An epiphany following the accident

"After 29 years of marriage, the last words I wanted to hear as a husband were, 'Your wife has been in a car accident. She's unconscious in the ER,'" Shaw recalls. "But perhaps even more unexpected was how difficult it was for someone who has spent three decades in health care and who runs a multi-billion-dollar health system to navigate her care."

That's when a nurse stopped him before he entered his wife's room, Shaw recalls. The nurse told me, "Look Mr. Shaw, your wife has been through an awful lot today, and she can't see you the way you are now." She then helped him calm down and prepare to see his wife.

This gesture "truly touched my heart and helped me re-center before seeing my wife," Shaw writes.

Shaw's wife was taken to and treated at a hospital outside of AdventHealth's system. But Shaw's experience prompted him to re-examine how his health system approaches patient care: "We need to be caring for the whole patient, not just tending to their most immediate medical issue," according to Shaw.

The 4 changes Shaw made to his health system

Shaw writes that following his wife's accident, he implemented four tenets of what he calls "wholistic patient care" for AdventHealth.

  1. "Keep me safe": Shaw writes that for most people, hospitals can be foreign and scary, and it's the job of providers to "make patients and their loved ones feel safe and secure in our care." Shaw writes that he showed up to the ED to see his wife "panicked and distraught," and needed the nurse who spoke to him to make him feel safe.

  2. "Love me": Shaw writes that "love is an important part of the health care journey." When his wife arrived in the ED, Shaw writes that she was "at her most vulnerable and helpless and she was desperately in need of unconditional love." That's why Shaw wants every patient that comes to an AdventHealth hospital to know that "[n]o matter their circumstances or background, we are going to love them."

  3. "Make it easy": After his experience following his wife's accident, Shaw writes that he learned "how hard we, as a health care industry, have actually made it for our 'consumers.'" Health care professionals "can be really bad at making the patient journey easy," Shaw writes. Instead, the process needs to be simplified so "more people are willing to come to us for care instead of feeling afraid or avoiding seeking care."

  4. "Own the problem": Shaw writes that the issues faced by him and his wife were not uniquely reflective of the hospital his wife was treated, but rather "indicative of a much larger, farther reaching industry problem." Shaw writes that one of his biggest pet peeves is hearing anyone at Advent say, "That's not my job," because "it's everybody's job. I don't care who you are, including me."

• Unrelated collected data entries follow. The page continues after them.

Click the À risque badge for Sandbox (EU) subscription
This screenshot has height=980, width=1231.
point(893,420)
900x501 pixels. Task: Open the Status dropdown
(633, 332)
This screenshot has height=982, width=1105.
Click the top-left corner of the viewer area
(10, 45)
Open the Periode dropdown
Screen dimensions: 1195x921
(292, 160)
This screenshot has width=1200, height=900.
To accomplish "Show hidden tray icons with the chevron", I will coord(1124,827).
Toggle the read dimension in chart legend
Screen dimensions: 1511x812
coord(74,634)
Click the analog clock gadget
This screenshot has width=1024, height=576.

All AdventHealth hospitals now require "wholistic" care training including the four tenets Shaw outlined, he writes. The goal is to educate staff on how to connect their patients with a variety of different resources. The reason: "Because I don't want anyone to experience what I did when my wife was in the hospital, and as a health system CEO I have the ability to change it," Shaw concludes (Shaw, LinkedIn, 11/14).